Predictive analytics is the use of data, statistical algorithms, and machine learning techniques to identify the likelihood of future outcomes based on historical data. The goal is to go beyond knowing what has happened to provide the best assessment of what will happen in the future. In this project, we use Decision Tree Algorithm and Naive Bayes Algorithm using Rapidminer and Python.
For predictive analytics, we used the StudentEvent_Resample dataset which we need to resampling our StudentEvent dataset.
Since StudentEvent dataset only has 35 rows, it not enough for us to test the data on the machine learning model. Therefore, we resample StudentEvent dataset as StudentEvent_Resample with a total of rows are 100 rows using Bootstrap Sampling in Rapidminer.
Dataset before resampling
Dataset after resampling
The Decision Tree algorithm belongs to the family of supervised learning algorithms. Unlike other supervised learning algorithms, the decision tree algorithm can be used for solving regression and classification problems too. The goal of using a Decision Tree is to create a training model that can use to predict the class or value of the target variable by learning simple decision rules inferred from prior data (training data).
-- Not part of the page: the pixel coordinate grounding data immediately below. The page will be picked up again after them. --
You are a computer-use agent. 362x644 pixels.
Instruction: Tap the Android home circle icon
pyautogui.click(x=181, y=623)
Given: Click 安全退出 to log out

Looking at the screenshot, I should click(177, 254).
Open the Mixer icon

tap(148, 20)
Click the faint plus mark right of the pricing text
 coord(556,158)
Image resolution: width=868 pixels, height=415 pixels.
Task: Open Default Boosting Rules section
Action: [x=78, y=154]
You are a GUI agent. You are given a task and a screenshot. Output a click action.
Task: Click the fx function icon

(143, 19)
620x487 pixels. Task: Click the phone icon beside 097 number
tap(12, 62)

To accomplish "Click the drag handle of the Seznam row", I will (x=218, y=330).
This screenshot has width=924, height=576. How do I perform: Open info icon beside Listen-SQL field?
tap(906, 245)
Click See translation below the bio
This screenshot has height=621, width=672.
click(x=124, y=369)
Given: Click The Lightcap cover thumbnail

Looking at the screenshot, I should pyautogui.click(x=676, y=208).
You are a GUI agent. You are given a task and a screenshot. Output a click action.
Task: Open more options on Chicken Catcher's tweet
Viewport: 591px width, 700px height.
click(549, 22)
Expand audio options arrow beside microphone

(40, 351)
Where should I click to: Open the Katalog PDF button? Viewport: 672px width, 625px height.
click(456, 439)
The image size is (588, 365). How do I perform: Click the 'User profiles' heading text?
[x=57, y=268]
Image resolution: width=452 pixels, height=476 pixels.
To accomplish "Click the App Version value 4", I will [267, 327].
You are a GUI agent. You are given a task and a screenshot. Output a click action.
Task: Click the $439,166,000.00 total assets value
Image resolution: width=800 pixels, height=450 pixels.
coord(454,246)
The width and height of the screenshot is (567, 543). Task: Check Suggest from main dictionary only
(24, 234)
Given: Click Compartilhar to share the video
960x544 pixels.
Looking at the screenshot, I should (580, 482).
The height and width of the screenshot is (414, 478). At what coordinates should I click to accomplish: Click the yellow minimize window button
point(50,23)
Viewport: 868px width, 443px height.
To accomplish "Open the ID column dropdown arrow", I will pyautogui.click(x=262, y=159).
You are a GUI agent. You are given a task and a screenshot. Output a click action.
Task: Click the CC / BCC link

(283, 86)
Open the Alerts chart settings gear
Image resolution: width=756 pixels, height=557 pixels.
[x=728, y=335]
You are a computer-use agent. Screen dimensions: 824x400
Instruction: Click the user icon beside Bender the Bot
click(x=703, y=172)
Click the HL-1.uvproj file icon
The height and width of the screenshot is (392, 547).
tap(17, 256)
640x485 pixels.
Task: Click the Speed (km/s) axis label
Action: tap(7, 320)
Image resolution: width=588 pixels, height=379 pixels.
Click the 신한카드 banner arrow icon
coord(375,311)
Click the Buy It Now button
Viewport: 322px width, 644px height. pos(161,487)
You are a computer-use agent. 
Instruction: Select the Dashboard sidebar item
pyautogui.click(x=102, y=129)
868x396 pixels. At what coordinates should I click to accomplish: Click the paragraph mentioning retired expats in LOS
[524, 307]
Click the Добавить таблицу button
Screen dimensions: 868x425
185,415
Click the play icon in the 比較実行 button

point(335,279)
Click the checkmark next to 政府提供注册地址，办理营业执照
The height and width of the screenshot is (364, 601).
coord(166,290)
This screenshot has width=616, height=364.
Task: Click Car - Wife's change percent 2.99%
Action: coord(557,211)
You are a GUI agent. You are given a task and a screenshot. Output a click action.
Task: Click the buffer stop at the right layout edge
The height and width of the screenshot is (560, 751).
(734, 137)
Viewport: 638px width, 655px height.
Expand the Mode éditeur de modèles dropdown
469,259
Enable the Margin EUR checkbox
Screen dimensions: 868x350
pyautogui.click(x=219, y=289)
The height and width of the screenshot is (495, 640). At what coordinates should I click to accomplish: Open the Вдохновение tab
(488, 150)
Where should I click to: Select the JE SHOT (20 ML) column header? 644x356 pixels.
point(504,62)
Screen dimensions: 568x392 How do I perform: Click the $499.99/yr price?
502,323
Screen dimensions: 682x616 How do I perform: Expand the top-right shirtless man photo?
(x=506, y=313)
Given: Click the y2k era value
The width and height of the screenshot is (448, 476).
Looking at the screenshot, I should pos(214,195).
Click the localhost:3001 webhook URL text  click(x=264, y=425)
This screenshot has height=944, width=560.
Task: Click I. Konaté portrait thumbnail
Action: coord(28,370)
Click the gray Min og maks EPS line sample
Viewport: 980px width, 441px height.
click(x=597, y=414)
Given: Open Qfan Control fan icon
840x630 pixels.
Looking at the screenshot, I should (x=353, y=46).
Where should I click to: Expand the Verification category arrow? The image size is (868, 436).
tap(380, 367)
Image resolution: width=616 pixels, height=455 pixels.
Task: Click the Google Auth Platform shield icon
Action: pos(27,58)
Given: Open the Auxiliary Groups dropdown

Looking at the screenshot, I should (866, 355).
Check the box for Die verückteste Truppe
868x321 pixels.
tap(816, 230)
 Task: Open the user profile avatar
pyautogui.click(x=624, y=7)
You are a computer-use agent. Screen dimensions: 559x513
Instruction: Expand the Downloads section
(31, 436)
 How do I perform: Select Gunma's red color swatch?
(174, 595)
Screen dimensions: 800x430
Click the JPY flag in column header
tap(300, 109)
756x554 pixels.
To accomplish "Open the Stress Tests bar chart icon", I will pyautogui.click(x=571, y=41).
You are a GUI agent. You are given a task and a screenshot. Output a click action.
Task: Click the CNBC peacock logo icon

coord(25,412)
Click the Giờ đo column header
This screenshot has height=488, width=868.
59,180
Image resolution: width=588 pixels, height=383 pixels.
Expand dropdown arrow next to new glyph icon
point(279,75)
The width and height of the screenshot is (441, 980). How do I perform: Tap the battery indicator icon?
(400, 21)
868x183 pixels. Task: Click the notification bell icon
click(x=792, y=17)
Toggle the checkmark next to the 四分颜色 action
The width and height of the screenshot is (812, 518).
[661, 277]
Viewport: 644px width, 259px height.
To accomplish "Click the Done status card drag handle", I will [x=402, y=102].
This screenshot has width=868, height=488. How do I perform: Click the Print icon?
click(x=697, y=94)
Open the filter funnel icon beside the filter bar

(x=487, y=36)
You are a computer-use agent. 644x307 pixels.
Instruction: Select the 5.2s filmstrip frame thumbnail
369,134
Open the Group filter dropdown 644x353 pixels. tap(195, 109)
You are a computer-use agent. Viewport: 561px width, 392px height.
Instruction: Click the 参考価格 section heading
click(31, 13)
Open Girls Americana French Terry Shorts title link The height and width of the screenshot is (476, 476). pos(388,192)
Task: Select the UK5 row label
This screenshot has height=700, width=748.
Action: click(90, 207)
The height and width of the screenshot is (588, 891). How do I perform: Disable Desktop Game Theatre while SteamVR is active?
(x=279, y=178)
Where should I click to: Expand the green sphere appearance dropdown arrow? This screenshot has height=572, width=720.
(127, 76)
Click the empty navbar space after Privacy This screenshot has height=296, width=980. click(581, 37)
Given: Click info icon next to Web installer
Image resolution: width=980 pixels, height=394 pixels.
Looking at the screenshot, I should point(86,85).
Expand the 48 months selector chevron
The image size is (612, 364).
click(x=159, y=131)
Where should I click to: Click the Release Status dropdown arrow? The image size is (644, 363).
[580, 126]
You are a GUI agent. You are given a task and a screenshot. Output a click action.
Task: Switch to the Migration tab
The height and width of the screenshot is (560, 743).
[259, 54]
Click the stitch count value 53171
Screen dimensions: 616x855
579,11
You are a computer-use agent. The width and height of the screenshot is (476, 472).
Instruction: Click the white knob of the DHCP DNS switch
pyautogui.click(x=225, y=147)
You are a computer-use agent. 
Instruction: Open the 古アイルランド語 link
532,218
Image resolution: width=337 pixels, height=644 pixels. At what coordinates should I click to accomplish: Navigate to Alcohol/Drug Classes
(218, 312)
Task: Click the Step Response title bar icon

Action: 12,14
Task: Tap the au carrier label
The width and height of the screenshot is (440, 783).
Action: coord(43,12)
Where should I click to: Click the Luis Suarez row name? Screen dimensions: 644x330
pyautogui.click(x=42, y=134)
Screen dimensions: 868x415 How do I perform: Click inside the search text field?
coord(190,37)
In Decision Trees, for predicting a class label for a record it starts from the root of the trees by comparing the values of the root attribute with the record’s attribute.
For this project, we create a Decision Tree algorithm using Rapidminer and Python.
The Naive Bayes Algorithm is a classification technique based on Bayes’ Theorem with an assumption of independence among predictors. In simple terms, a Naive Bayes classifier assumes that the presence of a particular feature in a class is unrelated to the presence of any other feature.
For this project, we create and build the model using Rapidminer and Python.